[Records drawn from a dataset]
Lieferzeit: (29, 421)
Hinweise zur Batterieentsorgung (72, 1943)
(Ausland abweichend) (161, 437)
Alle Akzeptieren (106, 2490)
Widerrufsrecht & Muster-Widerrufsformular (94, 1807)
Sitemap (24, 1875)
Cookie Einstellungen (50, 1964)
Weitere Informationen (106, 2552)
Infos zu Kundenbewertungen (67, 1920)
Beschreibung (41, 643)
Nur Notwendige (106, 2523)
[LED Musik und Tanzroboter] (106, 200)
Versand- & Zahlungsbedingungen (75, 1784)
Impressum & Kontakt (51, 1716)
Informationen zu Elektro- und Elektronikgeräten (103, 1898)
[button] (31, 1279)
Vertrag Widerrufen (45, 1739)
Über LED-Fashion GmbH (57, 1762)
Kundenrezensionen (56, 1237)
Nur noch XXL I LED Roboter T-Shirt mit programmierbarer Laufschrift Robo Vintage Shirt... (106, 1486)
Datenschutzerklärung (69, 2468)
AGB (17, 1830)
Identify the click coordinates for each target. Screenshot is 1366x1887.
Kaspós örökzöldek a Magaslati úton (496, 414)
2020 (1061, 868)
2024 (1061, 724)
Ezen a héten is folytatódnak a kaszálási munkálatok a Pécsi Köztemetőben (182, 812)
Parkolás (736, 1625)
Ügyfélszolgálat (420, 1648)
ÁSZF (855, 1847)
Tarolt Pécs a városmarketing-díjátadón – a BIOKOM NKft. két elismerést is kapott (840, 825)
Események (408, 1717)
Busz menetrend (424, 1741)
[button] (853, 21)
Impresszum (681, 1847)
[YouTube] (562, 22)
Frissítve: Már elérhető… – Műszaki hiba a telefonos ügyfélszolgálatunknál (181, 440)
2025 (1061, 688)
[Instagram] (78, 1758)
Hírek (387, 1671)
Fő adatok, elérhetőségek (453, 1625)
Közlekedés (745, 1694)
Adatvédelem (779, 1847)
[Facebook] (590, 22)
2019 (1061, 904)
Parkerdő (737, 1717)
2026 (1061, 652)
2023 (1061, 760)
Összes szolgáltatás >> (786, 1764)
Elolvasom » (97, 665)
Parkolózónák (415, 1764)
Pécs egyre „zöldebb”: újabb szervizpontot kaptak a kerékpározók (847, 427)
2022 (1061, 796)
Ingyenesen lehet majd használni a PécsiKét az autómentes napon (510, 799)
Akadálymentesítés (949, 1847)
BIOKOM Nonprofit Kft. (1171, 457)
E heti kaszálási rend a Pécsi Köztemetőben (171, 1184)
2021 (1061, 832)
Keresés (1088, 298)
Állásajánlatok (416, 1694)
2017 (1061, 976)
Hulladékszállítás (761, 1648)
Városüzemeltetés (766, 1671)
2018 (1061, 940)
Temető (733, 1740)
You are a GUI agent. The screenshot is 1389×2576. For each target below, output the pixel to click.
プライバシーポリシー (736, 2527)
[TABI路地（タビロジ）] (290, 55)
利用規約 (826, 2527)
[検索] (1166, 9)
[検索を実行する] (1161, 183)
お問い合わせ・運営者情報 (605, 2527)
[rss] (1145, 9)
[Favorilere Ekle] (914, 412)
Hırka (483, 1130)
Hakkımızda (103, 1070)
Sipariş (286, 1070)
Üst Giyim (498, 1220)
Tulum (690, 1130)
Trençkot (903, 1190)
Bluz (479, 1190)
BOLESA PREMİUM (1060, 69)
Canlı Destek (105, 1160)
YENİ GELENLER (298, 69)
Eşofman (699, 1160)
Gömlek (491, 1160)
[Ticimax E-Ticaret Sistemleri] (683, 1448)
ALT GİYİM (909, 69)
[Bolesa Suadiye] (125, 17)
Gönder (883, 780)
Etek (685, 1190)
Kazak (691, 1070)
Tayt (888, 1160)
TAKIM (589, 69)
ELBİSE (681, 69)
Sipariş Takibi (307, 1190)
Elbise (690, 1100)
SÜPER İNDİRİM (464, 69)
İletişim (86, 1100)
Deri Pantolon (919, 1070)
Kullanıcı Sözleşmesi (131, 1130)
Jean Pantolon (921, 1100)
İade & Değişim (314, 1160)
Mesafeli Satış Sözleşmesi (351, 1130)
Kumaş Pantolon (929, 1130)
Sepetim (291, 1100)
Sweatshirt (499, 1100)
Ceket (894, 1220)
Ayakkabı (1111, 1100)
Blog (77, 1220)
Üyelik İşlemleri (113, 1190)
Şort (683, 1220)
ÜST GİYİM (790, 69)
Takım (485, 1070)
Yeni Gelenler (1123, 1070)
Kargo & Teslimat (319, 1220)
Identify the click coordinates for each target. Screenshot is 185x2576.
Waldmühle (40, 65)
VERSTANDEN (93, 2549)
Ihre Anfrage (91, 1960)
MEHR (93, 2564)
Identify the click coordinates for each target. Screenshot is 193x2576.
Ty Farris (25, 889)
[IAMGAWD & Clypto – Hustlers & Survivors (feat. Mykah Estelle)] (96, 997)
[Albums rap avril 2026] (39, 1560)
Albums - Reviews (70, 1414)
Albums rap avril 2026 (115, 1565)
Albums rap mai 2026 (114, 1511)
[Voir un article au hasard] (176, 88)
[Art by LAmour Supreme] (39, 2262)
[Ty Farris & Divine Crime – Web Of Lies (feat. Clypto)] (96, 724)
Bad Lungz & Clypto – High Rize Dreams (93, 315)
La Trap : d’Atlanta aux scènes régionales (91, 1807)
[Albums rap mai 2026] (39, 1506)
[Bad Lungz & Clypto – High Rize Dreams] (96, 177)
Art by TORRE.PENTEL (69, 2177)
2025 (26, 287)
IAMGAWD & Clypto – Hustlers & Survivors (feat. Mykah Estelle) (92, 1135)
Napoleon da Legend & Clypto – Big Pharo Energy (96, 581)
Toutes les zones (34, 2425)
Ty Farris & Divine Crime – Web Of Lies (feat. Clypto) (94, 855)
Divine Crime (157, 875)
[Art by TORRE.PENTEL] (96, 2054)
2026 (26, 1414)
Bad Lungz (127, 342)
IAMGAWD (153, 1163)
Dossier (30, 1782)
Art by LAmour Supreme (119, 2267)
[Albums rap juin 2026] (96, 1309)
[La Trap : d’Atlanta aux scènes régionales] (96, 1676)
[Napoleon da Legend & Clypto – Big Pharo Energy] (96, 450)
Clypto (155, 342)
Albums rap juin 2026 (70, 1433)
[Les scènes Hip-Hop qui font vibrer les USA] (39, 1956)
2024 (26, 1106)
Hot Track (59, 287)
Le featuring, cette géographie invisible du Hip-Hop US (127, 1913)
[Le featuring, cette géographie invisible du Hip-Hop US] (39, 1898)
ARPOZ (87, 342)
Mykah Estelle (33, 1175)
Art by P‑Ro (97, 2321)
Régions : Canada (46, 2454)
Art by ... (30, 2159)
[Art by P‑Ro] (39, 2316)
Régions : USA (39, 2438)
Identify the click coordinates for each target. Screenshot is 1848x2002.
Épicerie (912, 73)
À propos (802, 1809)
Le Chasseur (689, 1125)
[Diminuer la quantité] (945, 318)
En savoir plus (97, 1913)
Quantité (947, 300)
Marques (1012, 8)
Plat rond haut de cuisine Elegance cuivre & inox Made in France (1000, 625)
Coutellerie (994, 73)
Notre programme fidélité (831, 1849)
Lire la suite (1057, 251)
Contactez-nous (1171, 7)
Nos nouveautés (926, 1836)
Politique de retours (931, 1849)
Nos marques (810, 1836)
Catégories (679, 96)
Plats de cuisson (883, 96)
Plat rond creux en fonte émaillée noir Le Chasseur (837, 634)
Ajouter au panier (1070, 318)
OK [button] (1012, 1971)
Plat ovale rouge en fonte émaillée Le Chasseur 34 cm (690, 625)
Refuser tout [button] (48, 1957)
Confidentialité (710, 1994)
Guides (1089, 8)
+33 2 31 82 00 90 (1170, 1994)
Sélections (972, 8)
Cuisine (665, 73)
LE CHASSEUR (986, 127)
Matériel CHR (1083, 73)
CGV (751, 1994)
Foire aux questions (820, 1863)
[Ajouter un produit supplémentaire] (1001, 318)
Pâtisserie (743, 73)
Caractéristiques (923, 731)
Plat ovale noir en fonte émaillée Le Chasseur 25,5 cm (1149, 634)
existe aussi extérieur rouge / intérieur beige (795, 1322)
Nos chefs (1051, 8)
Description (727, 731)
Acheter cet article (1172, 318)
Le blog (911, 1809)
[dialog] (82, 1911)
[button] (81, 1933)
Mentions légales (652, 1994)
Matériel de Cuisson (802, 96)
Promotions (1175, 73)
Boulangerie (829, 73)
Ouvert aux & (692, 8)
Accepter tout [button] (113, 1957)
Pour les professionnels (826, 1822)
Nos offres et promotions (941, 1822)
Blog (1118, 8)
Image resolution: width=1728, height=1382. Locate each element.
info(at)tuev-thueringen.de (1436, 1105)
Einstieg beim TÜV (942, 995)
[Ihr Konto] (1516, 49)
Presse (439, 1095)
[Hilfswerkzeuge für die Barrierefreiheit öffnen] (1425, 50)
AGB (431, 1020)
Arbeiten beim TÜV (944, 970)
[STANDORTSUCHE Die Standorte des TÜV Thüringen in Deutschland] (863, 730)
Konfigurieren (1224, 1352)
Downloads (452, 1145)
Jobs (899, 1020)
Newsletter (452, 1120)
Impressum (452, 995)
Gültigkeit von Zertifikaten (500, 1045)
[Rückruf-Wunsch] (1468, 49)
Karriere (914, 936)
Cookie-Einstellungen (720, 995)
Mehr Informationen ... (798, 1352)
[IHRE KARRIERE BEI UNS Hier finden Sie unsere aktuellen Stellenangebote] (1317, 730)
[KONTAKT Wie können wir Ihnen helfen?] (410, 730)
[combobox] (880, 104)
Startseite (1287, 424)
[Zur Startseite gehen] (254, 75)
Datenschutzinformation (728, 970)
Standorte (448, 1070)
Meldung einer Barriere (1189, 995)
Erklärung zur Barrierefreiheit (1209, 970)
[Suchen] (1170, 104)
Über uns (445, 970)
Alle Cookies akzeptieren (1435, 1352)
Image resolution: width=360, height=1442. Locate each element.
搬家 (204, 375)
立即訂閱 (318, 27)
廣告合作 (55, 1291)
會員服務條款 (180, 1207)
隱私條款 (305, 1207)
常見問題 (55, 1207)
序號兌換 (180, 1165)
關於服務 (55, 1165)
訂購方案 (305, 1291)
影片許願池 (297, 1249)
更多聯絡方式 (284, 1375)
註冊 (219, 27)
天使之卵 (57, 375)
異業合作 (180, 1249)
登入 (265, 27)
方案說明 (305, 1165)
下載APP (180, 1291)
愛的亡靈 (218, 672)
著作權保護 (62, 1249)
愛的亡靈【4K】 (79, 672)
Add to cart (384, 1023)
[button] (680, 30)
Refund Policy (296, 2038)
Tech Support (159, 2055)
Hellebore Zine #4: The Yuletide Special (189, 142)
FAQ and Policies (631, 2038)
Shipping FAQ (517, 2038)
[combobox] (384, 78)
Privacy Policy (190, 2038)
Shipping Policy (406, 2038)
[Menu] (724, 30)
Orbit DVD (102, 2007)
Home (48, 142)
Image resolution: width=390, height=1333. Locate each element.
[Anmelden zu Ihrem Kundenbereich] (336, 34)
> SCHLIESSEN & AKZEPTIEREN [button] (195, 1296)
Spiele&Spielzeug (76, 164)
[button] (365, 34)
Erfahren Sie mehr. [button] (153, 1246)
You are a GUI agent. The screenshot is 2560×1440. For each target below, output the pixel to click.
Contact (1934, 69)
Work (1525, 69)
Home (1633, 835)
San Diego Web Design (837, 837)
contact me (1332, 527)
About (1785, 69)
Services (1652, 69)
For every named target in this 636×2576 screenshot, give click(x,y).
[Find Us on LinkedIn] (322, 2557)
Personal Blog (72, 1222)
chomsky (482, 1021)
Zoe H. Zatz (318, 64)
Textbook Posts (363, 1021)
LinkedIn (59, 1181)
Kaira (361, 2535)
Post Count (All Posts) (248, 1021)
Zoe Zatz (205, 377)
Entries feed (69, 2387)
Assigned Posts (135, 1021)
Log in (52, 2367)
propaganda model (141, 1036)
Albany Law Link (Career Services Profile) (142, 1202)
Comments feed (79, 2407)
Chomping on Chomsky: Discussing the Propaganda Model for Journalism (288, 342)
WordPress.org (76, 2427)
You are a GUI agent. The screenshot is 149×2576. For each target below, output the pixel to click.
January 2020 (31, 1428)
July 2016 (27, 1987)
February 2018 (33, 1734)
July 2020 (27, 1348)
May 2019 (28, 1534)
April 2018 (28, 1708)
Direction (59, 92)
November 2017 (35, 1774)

Exercise objective:
Of the entries above, repeat exactly the lines between the line with "[button] (853, 21)" and the line with "Adatvédelem (779, 1847)", inclusive, and no others.

Worked solution:
[button] (853, 21)
Impresszum (681, 1847)
[YouTube] (562, 22)
Frissítve: Már elérhető… – Műszaki hiba a telefonos ügyfélszolgálatunknál (181, 440)
2025 (1061, 688)
[Instagram] (78, 1758)
Hírek (387, 1671)
Fő adatok, elérhetőségek (453, 1625)
Közlekedés (745, 1694)
Adatvédelem (779, 1847)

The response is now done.